Nearly a year and a half after Hailey E. Athay was last seen by her family, her fate has been confirmed — not by investigators, but by two young men who happened to walk into the right stretch of Washington state forest on a Sunday afternoon.
The Cowlitz County Sheriff’s Office announced Thursday that skeletal remains discovered over the weekend in a wooded area of Rose Valley have been positively identified as those of Athay, a 33-year-old woman from Cowlitz County who was last seen in Kelso, Washington in November 2024.
The discovery was made on Sunday when two hikers came across skeletal remains and clothing in the woods near Rose Valley. They contacted authorities, and a photograph of the bones was sent to a forensic anthropologist for preliminary assessment. The expert confirmed they were human.
The following day — Monday — the Cowlitz County Coroner’s Office coordinated with the sheriff’s office and multiple search and rescue teams to conduct a systematic search of the surrounding area. One of the two men who had originally found the bones returned to lead the search party back to the location.
What they recovered was significant: nearly complete skeletal remains, along with multiple items of clothing and personal belongings — a collection of evidence substantial enough to anchor a formal identification effort.
Why That Location Mattered
The spot where the remains were found was not random in the context of the investigation.

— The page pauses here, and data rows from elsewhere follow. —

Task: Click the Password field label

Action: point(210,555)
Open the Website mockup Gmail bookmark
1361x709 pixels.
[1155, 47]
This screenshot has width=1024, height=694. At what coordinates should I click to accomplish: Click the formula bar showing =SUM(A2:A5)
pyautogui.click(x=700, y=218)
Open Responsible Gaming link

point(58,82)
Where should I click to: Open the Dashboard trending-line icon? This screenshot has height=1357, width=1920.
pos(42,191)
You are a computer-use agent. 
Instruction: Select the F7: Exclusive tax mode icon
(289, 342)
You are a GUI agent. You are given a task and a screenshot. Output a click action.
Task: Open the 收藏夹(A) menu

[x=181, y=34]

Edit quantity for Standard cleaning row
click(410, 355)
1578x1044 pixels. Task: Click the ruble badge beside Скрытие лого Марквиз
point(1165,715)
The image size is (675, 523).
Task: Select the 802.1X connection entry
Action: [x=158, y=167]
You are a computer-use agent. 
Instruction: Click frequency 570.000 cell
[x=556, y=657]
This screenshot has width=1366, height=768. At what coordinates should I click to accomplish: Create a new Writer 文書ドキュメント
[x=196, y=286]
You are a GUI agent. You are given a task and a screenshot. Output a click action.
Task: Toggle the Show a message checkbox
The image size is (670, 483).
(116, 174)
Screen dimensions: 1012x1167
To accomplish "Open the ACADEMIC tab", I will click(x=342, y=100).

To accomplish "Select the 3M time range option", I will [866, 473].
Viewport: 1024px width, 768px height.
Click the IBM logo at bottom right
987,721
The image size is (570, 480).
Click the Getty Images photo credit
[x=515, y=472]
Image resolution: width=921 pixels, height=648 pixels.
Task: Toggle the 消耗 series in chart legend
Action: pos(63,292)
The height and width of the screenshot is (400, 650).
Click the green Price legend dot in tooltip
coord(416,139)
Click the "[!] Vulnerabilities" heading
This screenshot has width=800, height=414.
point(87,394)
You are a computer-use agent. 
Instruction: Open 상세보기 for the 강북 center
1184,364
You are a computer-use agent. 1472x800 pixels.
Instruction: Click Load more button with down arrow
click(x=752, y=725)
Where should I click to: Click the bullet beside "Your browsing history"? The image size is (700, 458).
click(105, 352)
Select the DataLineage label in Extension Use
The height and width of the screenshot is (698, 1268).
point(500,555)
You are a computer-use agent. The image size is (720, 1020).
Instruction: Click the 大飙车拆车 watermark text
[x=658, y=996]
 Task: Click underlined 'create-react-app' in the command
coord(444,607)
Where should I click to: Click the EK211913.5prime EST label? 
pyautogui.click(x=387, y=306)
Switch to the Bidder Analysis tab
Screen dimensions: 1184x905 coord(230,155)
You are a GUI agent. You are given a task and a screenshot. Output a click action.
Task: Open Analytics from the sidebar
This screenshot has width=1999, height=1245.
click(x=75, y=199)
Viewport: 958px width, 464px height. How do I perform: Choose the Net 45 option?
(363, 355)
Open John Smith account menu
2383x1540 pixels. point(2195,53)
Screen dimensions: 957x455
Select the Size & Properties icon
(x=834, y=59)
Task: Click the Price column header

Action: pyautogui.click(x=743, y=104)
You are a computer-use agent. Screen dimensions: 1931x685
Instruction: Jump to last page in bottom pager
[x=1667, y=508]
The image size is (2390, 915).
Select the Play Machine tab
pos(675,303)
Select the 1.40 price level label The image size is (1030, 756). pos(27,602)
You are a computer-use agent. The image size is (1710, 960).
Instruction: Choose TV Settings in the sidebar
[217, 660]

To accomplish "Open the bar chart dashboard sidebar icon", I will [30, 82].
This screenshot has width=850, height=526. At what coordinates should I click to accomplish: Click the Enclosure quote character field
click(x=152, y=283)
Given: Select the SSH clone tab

According to the Cowlitz County Sheriff’s Office, the location fell within the boundaries of an area that a detective had already flagged through investigation and interviews as a place of specific interest in connection with Athay’s disappearance. Prior searches had been conducted in nearby areas — but no evidence had been recovered until the hikers made their find on Sunday.
The fact that the remains were ultimately located within that identified zone of interest suggests the investigation had been tracking in the right direction, even as earlier searches came up empty.
Hailey Athay was last seen by her family in Kelso, Washington in November 2024. Notably, she was not reported missing until January 2025 — a gap of approximately two months between her disappearance and the formal report.
A friend told local affiliate FOX 13 Seattle that before she vanished, Athay had gone mushroom picking with a man. That detail has been part of the investigation’s backdrop, though authorities have not publicly named any suspect or person of interest in connection with her death.
Identification and What Comes Next
The positive identification was made on Tuesday, when a forensic odontologist examined the recovered skull and compared its dental characteristics against Athay’s dental records. The match was confirmed.
The manner and cause of her death have not been determined. Both remain under active investigation, pending a full analysis by a forensic anthropologist who will examine the skeletal remains for evidence of what happened to Athay in the months between her disappearance and the discovery of her remains.
That analysis — and whatever it ultimately reveals — will be central to determining how investigators and prosecutors proceed.
For Hailey Athay’s family, the discovery in Rose Valley brings a resolution of the most painful kind — the end of uncertainty, replaced by confirmed grief. For the Cowlitz County Sheriff’s Office, the identification of her remains opens the next phase of an investigation that now must answer the question her disappearance has always carried: what happened to a 33-year-old woman in the woods of Washington state, and how did she come to be there. Those answers are still to come. The search for her, at least, is over.